**Task to carry out:** Can you rewrite the listing below as a numbered list, leaving out any blank lines?

**Task data:**

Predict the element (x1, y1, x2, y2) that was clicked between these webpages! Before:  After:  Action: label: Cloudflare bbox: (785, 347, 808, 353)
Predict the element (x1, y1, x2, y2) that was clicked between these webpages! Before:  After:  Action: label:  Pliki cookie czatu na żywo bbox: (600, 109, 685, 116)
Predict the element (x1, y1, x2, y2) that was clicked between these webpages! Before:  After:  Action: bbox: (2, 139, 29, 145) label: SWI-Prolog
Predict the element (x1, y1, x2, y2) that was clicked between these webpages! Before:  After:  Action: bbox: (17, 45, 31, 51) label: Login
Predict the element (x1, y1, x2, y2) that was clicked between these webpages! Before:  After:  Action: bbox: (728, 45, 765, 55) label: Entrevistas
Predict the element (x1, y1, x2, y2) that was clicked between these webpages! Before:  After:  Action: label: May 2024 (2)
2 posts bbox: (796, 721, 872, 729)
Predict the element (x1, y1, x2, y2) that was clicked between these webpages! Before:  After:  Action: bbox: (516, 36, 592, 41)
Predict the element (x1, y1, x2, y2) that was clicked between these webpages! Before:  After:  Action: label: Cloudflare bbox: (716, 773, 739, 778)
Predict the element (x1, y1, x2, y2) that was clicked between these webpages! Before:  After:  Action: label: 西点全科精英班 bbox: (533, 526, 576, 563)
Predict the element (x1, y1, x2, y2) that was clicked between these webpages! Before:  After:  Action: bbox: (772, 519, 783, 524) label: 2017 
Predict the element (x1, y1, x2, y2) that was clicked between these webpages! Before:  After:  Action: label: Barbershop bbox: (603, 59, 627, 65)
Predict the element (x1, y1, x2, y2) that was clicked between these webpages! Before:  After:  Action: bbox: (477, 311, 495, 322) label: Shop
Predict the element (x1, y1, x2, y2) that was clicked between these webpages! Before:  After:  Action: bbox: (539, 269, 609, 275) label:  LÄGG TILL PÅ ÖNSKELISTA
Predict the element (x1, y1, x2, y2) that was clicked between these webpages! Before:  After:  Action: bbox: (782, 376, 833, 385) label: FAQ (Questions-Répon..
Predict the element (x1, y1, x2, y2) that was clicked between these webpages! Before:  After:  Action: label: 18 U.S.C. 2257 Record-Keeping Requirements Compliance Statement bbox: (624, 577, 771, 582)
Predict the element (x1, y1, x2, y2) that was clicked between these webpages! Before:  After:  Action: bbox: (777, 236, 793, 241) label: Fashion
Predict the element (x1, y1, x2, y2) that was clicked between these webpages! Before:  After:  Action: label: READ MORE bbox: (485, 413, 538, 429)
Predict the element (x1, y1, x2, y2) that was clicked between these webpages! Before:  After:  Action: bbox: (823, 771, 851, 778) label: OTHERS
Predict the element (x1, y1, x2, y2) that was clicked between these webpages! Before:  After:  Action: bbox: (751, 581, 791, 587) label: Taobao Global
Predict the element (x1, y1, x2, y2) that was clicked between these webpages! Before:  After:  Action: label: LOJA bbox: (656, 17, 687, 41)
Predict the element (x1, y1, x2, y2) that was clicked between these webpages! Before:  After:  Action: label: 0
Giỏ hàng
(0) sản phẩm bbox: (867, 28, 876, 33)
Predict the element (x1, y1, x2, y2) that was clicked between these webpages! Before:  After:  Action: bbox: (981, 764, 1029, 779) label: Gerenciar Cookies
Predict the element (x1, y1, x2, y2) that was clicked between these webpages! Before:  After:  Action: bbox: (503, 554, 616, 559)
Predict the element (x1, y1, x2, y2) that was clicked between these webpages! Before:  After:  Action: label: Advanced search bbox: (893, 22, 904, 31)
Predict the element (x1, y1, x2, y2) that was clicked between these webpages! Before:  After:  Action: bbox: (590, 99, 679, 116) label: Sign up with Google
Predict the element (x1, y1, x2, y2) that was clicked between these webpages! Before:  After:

**Expected answer:**
1. Predict the element (x1, y1, x2, y2) that was clicked between these webpages! Before:  After:  Action: label: Cloudflare bbox: (785, 347, 808, 353)
2. Predict the element (x1, y1, x2, y2) that was clicked between these webpages! Before:  After:  Action: label:  Pliki cookie czatu na żywo bbox: (600, 109, 685, 116)
3. Predict the element (x1, y1, x2, y2) that was clicked between these webpages! Before:  After:  Action: bbox: (2, 139, 29, 145) label: SWI-Prolog
4. Predict the element (x1, y1, x2, y2) that was clicked between these webpages! Before:  After:  Action: bbox: (17, 45, 31, 51) label: Login
5. Predict the element (x1, y1, x2, y2) that was clicked between these webpages! Before:  After:  Action: bbox: (728, 45, 765, 55) label: Entrevistas
6. Predict the element (x1, y1, x2, y2) that was clicked between these webpages! Before:  After:  Action: label: May 2024 (2)
7. 2 posts bbox: (796, 721, 872, 729)
8. Predict the element (x1, y1, x2, y2) that was clicked between these webpages! Before:  After:  Action: bbox: (516, 36, 592, 41)
9. Predict the element (x1, y1, x2, y2) that was clicked between these webpages! Before:  After:  Action: label: Cloudflare bbox: (716, 773, 739, 778)
10. Predict the element (x1, y1, x2, y2) that was clicked between these webpages! Before:  After:  Action: label: 西点全科精英班 bbox: (533, 526, 576, 563)
11. Predict the element (x1, y1, x2, y2) that was clicked between these webpages! Before:  After:  Action: bbox: (772, 519, 783, 524) label: 2017 
12. Predict the element (x1, y1, x2, y2) that was clicked between these webpages! Before:  After:  Action: label: Barbershop bbox: (603, 59, 627, 65)
13. Predict the element (x1, y1, x2, y2) that was clicked between these webpages! Before:  After:  Action: bbox: (477, 311, 495, 322) label: Shop
14. Predict the element (x1, y1, x2, y2) that was clicked between these webpages! Before:  After:  Action: bbox: (539, 269, 609, 275) label:  LÄGG TILL PÅ ÖNSKELISTA
15. Predict the element (x1, y1, x2, y2) that was clicked between these webpages! Before:  After:  Action: bbox: (782, 376, 833, 385) label: FAQ (Questions-Répon..
16. Predict the element (x1, y1, x2, y2) that was clicked between these webpages! Before:  After:  Action: label: 18 U.S.C. 2257 Record-Keeping Requirements Compliance Statement bbox: (624, 577, 771, 582)
17. Predict the element (x1, y1, x2, y2) that was clicked between these webpages! Before:  After:  Action: bbox: (777, 236, 793, 241) label: Fashion
18. Predict the element (x1, y1, x2, y2) that was clicked between these webpages! Before:  After:  Action: label: READ MORE bbox: (485, 413, 538, 429)
19. Predict the element (x1, y1, x2, y2) that was clicked between these webpages! Before:  After:  Action: bbox: (823, 771, 851, 778) label: OTHERS
20. Predict the element (x1, y1, x2, y2) that was clicked between these webpages! Before:  After:  Action: bbox: (751, 581, 791, 587) label: Taobao Global
21. Predict the element (x1, y1, x2, y2) that was clicked between these webpages! Before:  After:  Action: label: LOJA bbox: (656, 17, 687, 41)
22. Predict the element (x1, y1, x2, y2) that was clicked between these webpages! Before:  After:  Action: label: 0
23. Giỏ hàng
24. (0) sản phẩm bbox: (867, 28, 876, 33)
25. Predict the element (x1, y1, x2, y2) that was clicked between these webpages! Before:  After:  Action: bbox: (981, 764, 1029, 779) label: Gerenciar Cookies
26. Predict the element (x1, y1, x2, y2) that was clicked between these webpages! Before:  After:  Action: bbox: (503, 554, 616, 559)
27. Predict the element (x1, y1, x2, y2) that was clicked between these webpages! Before:  After:  Action: label: Advanced search bbox: (893, 22, 904, 31)
28. Predict the element (x1, y1, x2, y2) that was clicked between these webpages! Before:  After:  Action: bbox: (590, 99, 679, 116) label: Sign up with Google
29. Predict the element (x1, y1, x2, y2) that was clicked between these webpages! Before:  After:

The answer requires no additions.